Scrutinizing the works of Pavlov, the American behaviorist, Skinner, offered the theory of operant conditioning, which he designated as a respondent second type of conditioning. According to the views of Skinner, operant conditioning is based on active actions – the so-called “operations” – of a person or animal in the environment (as cited in Serin, 2011). If some spontaneous action is useful to achieve the goal, it is supported by the result achieved: a pigeon, for example, can be taught to play ping-pong, if the game becomes a means of obtaining food (as cited in Serin, 2011). In this case, the encouragement is called reinforcement since it underpins the desired behavior. Thus, it is possible to construct operant behavior that would never appear in the repertoire of the body in any other way.
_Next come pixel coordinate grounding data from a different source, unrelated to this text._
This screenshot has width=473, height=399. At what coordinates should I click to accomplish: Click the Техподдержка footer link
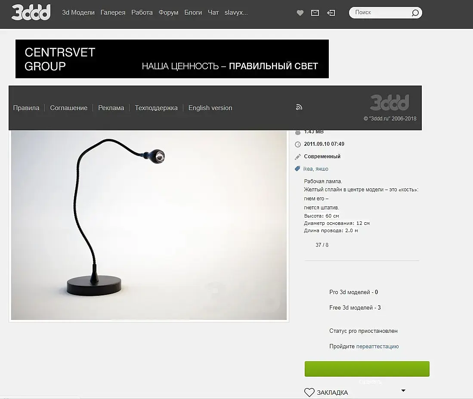[156, 108]
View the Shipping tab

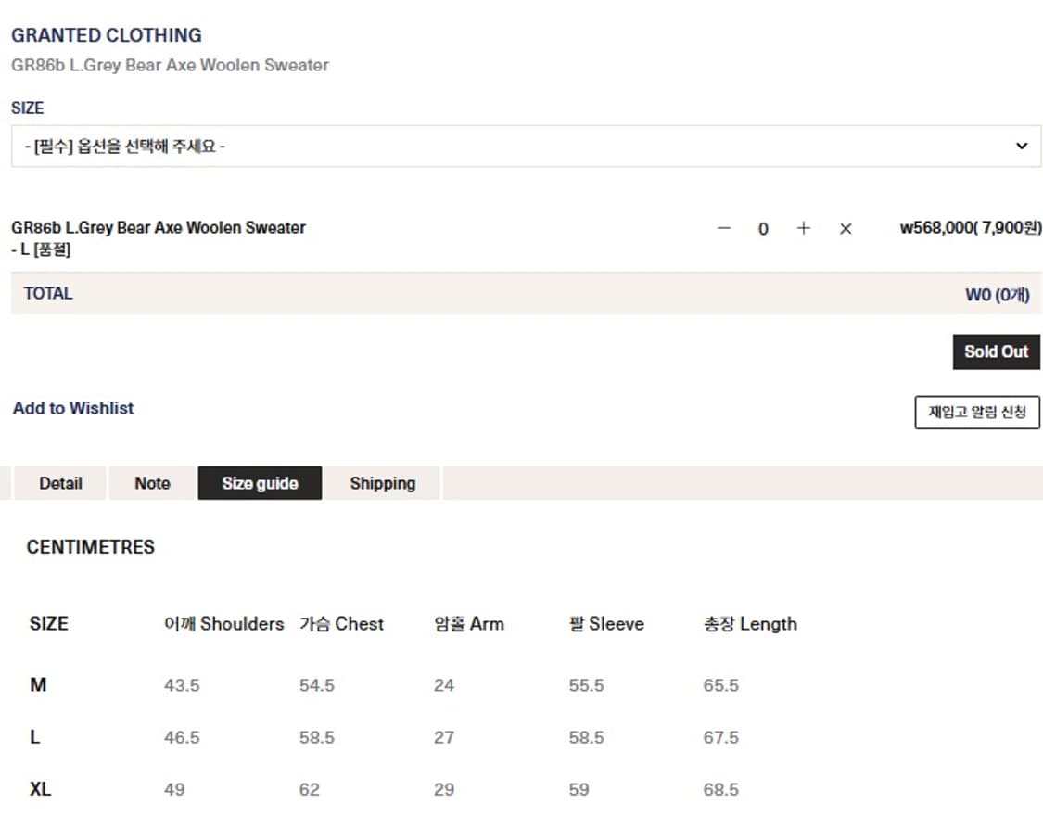(x=382, y=483)
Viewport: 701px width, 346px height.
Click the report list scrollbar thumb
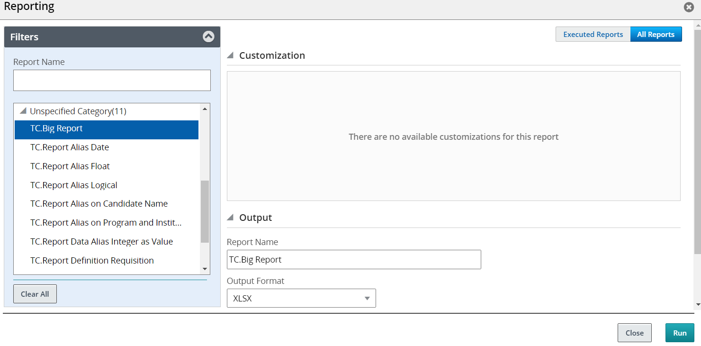coord(205,211)
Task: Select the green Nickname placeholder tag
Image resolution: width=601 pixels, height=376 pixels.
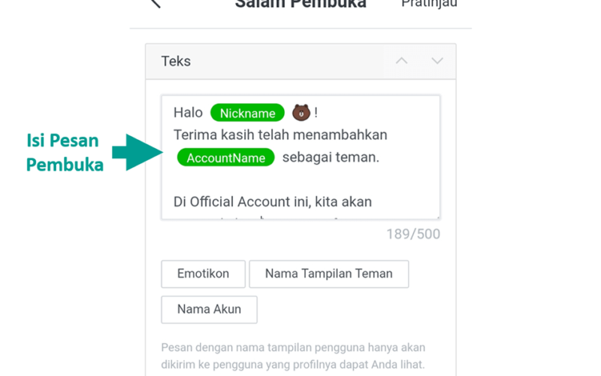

The practical application of operant learning may be traced to education. In their study, Bosworth and Judkins (2014) experimented to understand the potential of computer-based instruction in problem-solving and student achievements. The theoretical foundation of the mentioned instructions was composed of operant conditioning and learning through computers. The authors state that computerized learning and Skinner’s operant conditioning are inextricably linked to each other since the latter supports the former (Bosworth & Judkins, 2014). In particular, when students select a correct answer, they are reinforced by the opportunity to proceed to the next frame, which was considered while developing this learning frame.
Discussing the study findings, one may note that they show a significant difference between two groups of students, namely, those who received computer-based instructions demonstrated better achievements. In addition to these findings, it is possible to mention the study of Serin (2011) who discusses the role of the school-wide positive behavioral interventions and supports (SWPBIS) approach, at the core of which there is operant conditioning. The idea that “behavior is associated with specific consequences and those behaviors recognized and reinforced tend to be repeated” is supported by the results of the research since SWPBIS application allowed reducing the levels of school bullying (Serin, 2011, p. 302). With the reinforcement of a series of successful operants, students receive an answer in a short time, and a functionally connected unity of behavior appears, which is constructed by the ongoing process of differential reinforcement.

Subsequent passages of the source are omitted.